At the same time, the classic "Turkish bath-like" stone spa was built, with an octagon pool in the central dome area, surrounded by other purpose and service areas. By the end of the 1970s, a spa and open air bath complex with a wave pool and kids' pool, mud treatment and massage services had been established, which operated until the early 2000s. Due to financing problems of the health section (the iodine-salty water had to be heated), the open air bath was closed in 2001 and the spa was also closed down in 2005.

 

the present
HISTORY OF THE BATHS

 

During the current renovation, the building of the existing bath and the "Turkish bath-like building" will be extended with new functions, for example sauna world, swimming pool, fun pool, kids' pool, plunge and outdoor pools. The new building complex provides new context for the existing values, establishes active connection with the natural environment and welcomes visitors all year round.

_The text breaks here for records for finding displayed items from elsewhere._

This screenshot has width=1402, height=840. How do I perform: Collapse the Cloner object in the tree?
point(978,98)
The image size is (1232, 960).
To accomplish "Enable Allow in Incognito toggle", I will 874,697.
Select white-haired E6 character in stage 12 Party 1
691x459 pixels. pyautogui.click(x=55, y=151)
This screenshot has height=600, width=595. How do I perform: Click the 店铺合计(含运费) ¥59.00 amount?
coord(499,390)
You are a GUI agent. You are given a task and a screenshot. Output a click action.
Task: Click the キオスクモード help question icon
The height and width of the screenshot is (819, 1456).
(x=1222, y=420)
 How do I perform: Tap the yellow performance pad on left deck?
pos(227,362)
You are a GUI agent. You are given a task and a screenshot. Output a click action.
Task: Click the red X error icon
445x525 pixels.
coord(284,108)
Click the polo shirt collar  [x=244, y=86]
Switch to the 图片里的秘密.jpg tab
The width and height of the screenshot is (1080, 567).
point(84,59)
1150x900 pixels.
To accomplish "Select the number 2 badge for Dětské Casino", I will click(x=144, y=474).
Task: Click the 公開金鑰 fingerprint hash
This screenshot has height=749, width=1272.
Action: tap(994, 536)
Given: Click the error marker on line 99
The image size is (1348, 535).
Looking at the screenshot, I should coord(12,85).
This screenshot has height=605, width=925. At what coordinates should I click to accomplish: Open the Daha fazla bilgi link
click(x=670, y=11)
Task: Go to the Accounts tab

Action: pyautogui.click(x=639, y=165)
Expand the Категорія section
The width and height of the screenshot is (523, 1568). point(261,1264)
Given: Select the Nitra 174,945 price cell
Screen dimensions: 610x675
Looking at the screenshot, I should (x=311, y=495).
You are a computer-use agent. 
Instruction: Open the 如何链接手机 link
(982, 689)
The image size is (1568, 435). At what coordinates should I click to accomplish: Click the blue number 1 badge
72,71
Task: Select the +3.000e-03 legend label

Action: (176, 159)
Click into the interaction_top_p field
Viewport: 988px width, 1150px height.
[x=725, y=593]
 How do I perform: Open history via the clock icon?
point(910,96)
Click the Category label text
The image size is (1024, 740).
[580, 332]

The central area of the existing and renovated building is the domed spa with the octagon pool. This central location was built into the complex as an existing center, which was extended by a similar but new center, which is the central fun pool. Around them were organized - somewhat concentrically - the other functions. This old and new center has a special significance, which is also reflected in the spatial formation and spatial experience. Prestigious places that have extra meaning and have the potential to create an advanced aesthetic experience.

 

inside and outside
HISTORY OF THE BATHS

 

The open air bath is an organic part of nature, nature almost flows into the main building. The open air bath pools are located on a continuous, minimally covered surface. This elevated part supports an even better overview of the Danube, and that the rest of the open air bath area can remain fully green. There is a smooth transition between the indoors and outdoors, so bathing becomes a nature-like event. Also, natural light enters the indoors. Via large openings on the facade, or smaller slots, or ceiling windows. The water surfaces are designed to reflect sunlight on them at most times of the day, creating a constantly vibrating effect, either on the ceiling or on the side wall. At night, it all reverses and the enclosed parts flood with light, changing the character of the interior into an introvert, intimate atmosphere.

 

timeless material
HISTORY OF THE BATHS

 

Granite is the typical material used across the baths. It is tough and timeless, a counterpoint to the soft and liquid water, at the same time referring to historical spas. This hardness is dampened by the colorful, glazed ceramic covers in the inside of the masses, also indicating resting zones. Their surface repeats the reflection of water, thereby multiplying the sense of water on the walls. Surrounded by copoly glass and floodlit, the changing room provides guests with a semi-transparent intimacy, evoking the water surface in the spa.